Reproduce the lines of the material below exactly, starting at the line that contains "Switch to the Учетные данные tab" and ending at the line that contains "Action: [62, 101]", including both of those lines.

— start Given entries —

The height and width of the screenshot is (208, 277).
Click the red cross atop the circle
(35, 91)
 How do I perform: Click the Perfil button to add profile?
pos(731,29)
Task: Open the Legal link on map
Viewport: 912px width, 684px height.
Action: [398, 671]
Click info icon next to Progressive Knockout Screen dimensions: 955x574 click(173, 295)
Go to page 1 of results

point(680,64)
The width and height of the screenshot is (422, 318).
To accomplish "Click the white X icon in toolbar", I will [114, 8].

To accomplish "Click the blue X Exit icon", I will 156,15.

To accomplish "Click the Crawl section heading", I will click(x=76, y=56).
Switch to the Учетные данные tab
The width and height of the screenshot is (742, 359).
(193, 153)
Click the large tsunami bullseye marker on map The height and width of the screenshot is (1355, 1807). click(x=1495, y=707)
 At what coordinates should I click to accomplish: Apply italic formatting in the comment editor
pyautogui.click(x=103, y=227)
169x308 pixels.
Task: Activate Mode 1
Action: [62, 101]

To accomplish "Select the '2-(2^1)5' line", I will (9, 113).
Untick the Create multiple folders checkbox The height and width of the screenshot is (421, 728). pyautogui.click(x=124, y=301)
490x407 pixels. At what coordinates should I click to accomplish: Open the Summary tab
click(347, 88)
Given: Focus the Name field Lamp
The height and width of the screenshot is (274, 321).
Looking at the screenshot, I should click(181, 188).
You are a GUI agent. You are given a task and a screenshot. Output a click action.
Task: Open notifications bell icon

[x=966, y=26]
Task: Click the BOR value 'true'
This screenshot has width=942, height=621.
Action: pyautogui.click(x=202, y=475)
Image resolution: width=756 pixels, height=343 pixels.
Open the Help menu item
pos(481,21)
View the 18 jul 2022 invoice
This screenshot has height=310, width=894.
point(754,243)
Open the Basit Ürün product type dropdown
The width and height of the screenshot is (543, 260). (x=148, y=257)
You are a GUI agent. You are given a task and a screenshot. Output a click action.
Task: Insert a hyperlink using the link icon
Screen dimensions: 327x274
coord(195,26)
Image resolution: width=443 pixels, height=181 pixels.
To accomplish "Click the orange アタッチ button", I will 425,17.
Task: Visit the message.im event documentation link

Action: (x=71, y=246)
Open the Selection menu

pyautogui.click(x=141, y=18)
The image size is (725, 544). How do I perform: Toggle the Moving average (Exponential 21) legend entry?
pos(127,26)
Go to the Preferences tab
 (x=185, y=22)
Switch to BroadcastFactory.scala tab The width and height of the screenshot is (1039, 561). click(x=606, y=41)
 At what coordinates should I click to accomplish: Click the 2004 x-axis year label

— end Given entries —

Task solution>
Switch to the Учетные данные tab
The width and height of the screenshot is (742, 359).
(193, 153)
Click the large tsunami bullseye marker on map The height and width of the screenshot is (1355, 1807). click(x=1495, y=707)
 At what coordinates should I click to accomplish: Apply italic formatting in the comment editor
pyautogui.click(x=103, y=227)
169x308 pixels.
Task: Activate Mode 1
Action: [62, 101]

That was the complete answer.